→ **TASK BRIEF**
Count the lines in the entries below that contain the string "archynet". Reply with the number alone.

(Collected data entries)
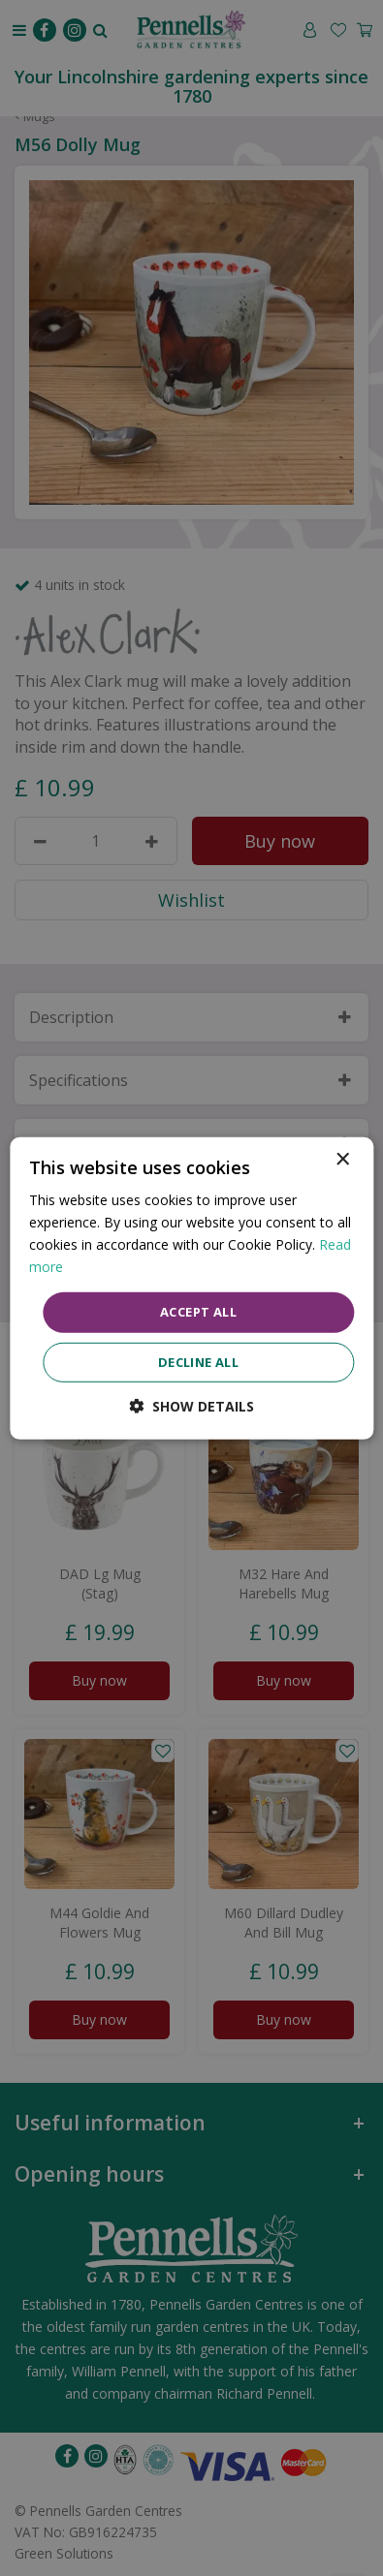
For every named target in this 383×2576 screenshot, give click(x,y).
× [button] (342, 1159)
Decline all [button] (198, 1362)
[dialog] (191, 1287)
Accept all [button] (198, 1311)
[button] (191, 1406)
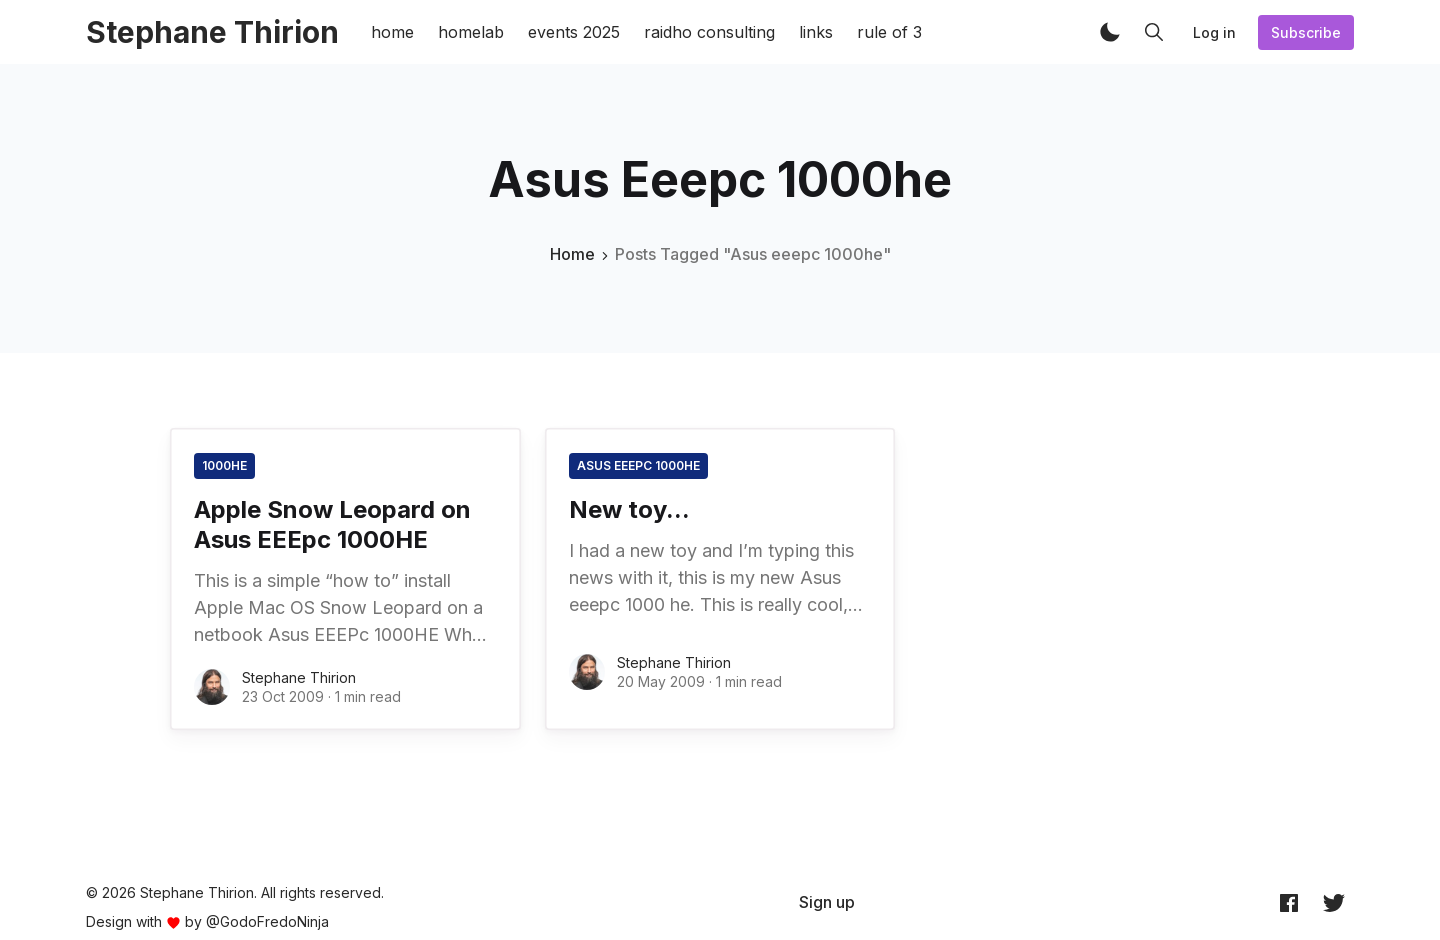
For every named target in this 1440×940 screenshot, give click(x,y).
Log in (1214, 32)
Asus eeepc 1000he (638, 465)
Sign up (827, 902)
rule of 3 (889, 32)
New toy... (629, 509)
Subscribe (1306, 32)
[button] (1110, 32)
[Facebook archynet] (1289, 903)
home (392, 32)
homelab (471, 32)
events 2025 (574, 32)
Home (572, 254)
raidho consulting (709, 32)
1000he (224, 465)
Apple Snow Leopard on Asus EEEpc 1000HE (332, 524)
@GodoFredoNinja (267, 921)
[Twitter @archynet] (1334, 903)
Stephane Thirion (299, 677)
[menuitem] (827, 902)
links (816, 32)
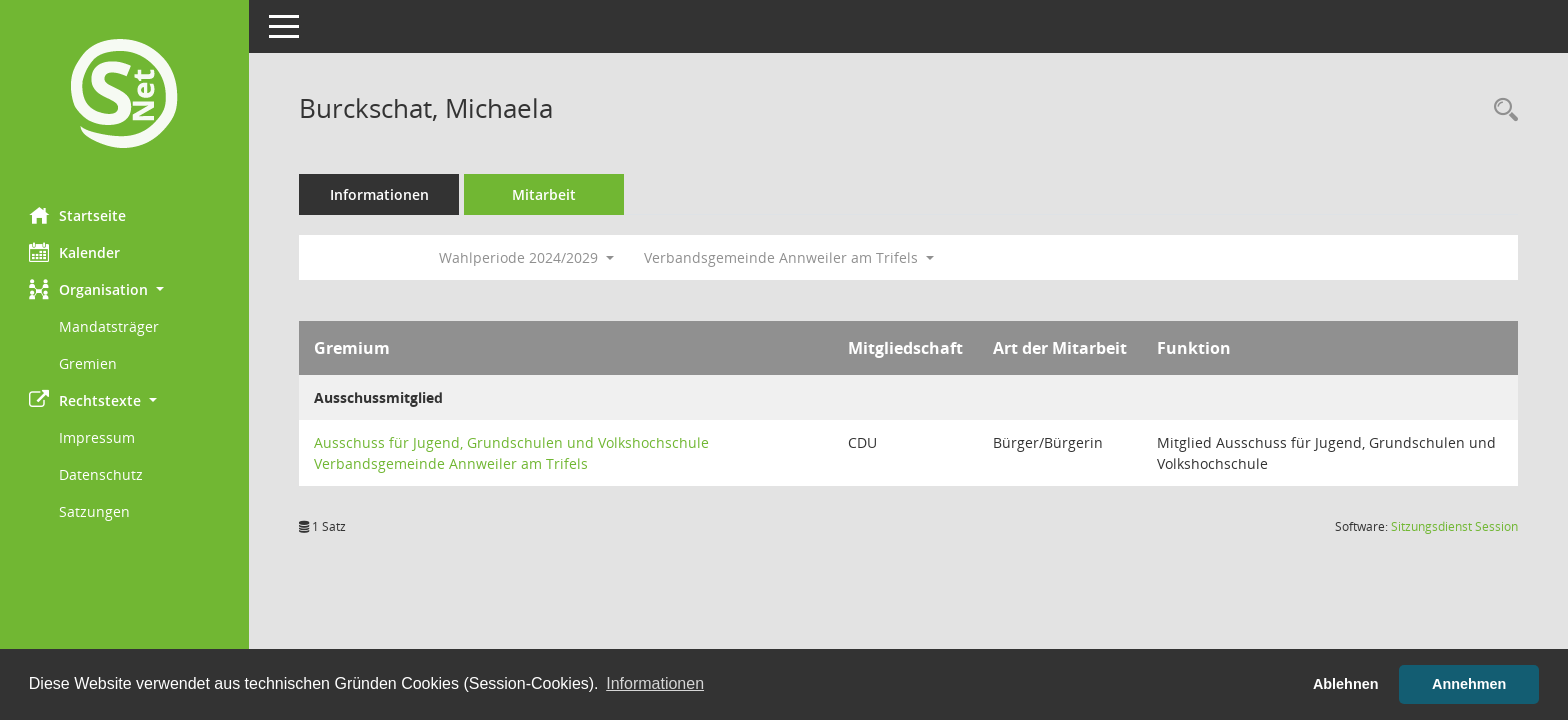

→ **WRITTEN ANSWER**
2